───── INPUT DATA ─────

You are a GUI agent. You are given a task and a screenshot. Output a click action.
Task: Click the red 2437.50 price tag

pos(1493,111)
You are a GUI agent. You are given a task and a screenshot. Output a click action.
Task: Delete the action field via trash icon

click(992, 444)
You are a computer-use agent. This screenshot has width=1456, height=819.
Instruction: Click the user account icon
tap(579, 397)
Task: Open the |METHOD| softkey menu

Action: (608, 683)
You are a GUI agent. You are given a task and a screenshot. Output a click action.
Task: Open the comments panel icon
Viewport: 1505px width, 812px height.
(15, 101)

─────

*TRY IT:*
Set down the entries above once more, verbatim.

*TASK RESPONSE:*
You are a GUI agent. You are given a task and a screenshot. Output a click action.
Task: Click the red 2437.50 price tag

pos(1493,111)
You are a GUI agent. You are given a task and a screenshot. Output a click action.
Task: Delete the action field via trash icon

click(992, 444)
You are a computer-use agent. This screenshot has width=1456, height=819.
Instruction: Click the user account icon
tap(579, 397)
Task: Open the |METHOD| softkey menu

Action: (608, 683)
You are a GUI agent. You are given a task and a screenshot. Output a click action.
Task: Open the comments panel icon
Viewport: 1505px width, 812px height.
(15, 101)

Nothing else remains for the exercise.